Генри во весь опор помчался к ней. Он отчаянно звал ее, но, не услышав ответа, понял, что Розамунда не может совладать с лошадью. Он сильнее пришпорил своего жеребца.
Жесткие ветки раздирали Розамунде юбку и оставляли кровавые метины на серебристых лоснящихся боках кобылки. И вдруг наперерез ей бросился какой-то мужчина, зычный его крик перепугал и наездницу и лошадь. Розамунда ни капли не сомневалась в том, что незнакомец собирается на нее напасть, и испуганно завизжала. Динка от ужаса взвилась на дыбы, потом стала пятиться, не даваясь ему в руки, но мужчина ловко схватил ее за узду и через минуту лошадка присмирела.
— Вы бы полегче с нею, леди. Такой кралечке колючий кустарник не подходит. — Голос незнакомца был добрым, а говорил он отрывисто — коренной йоркширец.
— Благодарю вас. Вы напугали меня, но я сразу поняла, что вы хотите помочь, — ловко у вас получается.
— Иначе нам невозможно. Мы с отцом моим все время при лошадях — привыкли с ними управля…
Его объяснение было прервано появлением Генри, который налетел точно вихрь, готовый защитить свою Розамунду от этого наглеца… однако, взглянув на открытое доброе лицо, понял, что так горячиться не стоит.
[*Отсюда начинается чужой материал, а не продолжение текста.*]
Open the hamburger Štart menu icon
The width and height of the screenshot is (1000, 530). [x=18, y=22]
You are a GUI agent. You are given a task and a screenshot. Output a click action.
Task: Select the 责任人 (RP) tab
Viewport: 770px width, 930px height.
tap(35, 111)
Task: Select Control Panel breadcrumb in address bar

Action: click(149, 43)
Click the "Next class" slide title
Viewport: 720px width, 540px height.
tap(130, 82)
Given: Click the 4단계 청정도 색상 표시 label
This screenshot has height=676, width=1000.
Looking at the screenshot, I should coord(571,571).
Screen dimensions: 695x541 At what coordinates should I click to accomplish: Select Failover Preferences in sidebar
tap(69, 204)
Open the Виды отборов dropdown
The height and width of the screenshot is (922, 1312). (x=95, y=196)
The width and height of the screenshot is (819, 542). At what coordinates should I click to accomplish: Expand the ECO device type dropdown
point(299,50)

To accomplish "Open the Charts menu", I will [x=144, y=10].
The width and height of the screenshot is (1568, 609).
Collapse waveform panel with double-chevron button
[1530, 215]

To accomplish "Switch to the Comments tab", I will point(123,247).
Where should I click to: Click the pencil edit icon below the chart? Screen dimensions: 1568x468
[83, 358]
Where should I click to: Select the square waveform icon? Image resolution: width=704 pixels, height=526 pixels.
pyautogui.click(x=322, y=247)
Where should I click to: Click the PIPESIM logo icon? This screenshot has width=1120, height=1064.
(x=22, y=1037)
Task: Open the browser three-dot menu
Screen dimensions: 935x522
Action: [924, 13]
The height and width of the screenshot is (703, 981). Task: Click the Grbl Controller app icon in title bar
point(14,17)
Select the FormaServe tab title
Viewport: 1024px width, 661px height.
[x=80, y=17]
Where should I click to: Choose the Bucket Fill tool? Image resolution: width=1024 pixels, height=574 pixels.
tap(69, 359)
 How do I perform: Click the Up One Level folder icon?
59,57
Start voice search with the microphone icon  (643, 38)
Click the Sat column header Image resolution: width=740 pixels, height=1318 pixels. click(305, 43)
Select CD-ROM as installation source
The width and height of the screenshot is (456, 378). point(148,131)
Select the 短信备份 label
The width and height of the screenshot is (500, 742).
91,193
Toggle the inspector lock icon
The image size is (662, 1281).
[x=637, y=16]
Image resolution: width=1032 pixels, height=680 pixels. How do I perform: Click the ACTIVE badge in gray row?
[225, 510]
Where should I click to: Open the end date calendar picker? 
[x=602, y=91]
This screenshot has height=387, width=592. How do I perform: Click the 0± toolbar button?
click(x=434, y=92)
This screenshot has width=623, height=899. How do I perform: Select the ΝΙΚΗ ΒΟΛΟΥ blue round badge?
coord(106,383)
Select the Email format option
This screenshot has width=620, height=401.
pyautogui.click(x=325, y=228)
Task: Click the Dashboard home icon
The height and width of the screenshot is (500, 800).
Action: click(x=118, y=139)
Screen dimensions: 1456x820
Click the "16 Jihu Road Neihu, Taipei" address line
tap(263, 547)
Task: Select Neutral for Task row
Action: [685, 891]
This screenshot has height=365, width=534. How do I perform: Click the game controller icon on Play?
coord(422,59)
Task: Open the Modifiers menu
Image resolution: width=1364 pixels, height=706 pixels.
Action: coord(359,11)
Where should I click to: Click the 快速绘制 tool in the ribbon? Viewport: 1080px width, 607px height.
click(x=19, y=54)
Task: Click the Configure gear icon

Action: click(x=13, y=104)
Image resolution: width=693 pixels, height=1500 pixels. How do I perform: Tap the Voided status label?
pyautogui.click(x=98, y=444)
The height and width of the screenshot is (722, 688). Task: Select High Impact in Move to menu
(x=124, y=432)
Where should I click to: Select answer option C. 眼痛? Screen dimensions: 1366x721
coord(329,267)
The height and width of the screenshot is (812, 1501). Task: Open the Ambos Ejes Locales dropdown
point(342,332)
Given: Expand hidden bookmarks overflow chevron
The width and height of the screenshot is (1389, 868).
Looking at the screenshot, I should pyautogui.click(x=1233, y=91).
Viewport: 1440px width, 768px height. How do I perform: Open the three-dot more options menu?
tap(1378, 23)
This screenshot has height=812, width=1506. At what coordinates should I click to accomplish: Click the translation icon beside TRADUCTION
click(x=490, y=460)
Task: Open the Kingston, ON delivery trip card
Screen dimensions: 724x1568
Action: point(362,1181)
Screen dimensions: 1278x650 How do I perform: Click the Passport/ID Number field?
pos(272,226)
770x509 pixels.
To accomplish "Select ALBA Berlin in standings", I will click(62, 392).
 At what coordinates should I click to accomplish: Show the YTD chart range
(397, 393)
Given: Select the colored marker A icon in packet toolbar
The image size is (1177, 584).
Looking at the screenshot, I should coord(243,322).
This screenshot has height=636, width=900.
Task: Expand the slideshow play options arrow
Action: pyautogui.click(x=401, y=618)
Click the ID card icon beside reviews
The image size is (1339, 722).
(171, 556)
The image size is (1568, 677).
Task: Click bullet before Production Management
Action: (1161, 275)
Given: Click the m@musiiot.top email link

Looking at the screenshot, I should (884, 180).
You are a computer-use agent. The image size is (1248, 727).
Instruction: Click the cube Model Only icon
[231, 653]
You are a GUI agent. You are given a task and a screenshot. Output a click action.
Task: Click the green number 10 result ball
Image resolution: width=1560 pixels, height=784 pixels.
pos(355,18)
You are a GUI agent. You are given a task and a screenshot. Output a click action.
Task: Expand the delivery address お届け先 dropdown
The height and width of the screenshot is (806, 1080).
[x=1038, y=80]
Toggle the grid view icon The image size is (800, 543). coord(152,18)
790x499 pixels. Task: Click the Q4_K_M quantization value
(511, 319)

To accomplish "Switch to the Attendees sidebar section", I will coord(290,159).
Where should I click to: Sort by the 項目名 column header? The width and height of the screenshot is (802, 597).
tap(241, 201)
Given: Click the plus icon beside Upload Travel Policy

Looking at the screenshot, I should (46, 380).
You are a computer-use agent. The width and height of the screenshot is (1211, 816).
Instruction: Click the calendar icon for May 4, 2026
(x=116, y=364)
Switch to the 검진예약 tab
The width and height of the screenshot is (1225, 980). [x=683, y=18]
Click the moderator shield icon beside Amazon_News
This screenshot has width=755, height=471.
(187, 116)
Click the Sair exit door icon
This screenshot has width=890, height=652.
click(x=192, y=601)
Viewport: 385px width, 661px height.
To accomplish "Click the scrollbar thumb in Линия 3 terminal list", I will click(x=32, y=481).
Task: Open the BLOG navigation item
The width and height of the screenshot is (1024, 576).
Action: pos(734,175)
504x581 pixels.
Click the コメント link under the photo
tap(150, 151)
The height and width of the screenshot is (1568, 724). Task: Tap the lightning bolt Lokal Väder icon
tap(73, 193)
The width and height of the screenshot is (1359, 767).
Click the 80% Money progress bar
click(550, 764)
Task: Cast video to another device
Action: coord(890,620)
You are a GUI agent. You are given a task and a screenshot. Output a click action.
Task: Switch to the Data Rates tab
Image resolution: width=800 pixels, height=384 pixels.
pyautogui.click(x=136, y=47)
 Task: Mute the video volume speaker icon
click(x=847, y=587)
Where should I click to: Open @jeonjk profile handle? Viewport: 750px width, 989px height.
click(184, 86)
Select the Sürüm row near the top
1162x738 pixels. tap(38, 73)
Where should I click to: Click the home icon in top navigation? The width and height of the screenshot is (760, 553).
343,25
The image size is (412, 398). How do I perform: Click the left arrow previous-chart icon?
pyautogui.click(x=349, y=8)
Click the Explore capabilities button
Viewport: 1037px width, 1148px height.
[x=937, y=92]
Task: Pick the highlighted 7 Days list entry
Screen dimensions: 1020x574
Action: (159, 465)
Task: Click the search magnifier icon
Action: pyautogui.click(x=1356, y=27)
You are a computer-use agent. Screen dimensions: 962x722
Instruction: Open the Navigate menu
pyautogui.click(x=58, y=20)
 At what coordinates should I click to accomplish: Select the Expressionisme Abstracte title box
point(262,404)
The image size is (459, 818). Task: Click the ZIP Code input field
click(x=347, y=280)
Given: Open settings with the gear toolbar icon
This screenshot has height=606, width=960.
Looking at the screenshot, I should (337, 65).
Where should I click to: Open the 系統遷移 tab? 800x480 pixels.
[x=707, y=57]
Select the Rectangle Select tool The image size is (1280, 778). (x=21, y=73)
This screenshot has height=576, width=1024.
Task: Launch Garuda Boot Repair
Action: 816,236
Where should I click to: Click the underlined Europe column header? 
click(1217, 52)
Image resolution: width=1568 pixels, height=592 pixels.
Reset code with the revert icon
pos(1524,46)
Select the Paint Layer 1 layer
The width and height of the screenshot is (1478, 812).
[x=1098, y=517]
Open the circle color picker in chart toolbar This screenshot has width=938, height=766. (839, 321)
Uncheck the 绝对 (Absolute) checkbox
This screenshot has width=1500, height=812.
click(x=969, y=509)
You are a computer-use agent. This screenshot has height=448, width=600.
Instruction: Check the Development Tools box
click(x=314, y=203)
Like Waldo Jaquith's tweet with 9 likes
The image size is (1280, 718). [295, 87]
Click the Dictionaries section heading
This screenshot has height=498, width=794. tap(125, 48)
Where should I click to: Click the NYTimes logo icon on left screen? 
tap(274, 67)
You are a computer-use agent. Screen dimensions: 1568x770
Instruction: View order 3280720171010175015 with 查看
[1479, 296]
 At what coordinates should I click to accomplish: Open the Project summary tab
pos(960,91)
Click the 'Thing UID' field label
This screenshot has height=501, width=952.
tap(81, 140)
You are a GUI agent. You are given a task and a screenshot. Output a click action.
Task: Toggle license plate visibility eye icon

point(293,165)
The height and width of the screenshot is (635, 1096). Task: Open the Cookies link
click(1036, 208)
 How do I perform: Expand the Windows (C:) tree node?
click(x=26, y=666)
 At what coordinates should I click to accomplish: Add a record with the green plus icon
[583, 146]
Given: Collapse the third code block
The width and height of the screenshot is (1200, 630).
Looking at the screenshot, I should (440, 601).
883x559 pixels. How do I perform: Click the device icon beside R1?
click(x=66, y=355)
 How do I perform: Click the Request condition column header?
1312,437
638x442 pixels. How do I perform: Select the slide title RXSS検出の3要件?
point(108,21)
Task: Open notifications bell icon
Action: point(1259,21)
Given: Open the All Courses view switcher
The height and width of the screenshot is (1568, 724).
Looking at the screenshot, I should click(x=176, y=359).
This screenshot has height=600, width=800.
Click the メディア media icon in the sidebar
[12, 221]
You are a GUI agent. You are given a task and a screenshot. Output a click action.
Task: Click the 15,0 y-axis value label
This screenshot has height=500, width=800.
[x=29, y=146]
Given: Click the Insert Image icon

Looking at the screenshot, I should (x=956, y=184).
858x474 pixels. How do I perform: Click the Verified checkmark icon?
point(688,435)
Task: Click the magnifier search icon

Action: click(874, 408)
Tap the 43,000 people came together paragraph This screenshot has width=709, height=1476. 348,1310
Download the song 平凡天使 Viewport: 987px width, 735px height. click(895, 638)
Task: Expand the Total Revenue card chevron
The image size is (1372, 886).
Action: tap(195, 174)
— Спасибо тебе, парень, за то что спас мою жену, — он бросил ему монету и подхватил поводья Динки, намереваясь пробраться к основной тропе, чуть поодаль от которой его на всякий случай поджидали все десять гвардейцев. Тропка же меж кустарников была до того узка и извилиста, что нужно было рассчитывать каждое движение. Могучему жеребцу Генри, привыкшему к кочевой жизни хозяина, любые заросли были нипочем, а несчастная Динка упиралась, как могла, не понимая, зачем ее опять тащат в кусты. Незнакомец молча подошел и, ласково похлопав по шее, подтащил ее за поводок ближе к жеребцу. Теперь дело пошло: вскоре Генри и Розамунда выбрались из чащи.
Восхищенный ловким обращением парня с лошадьми, Генри, привстав в седле, крикнул:
— Когда тебе прискучит играть в солдаты, я готов взять тебя на свою конюшню.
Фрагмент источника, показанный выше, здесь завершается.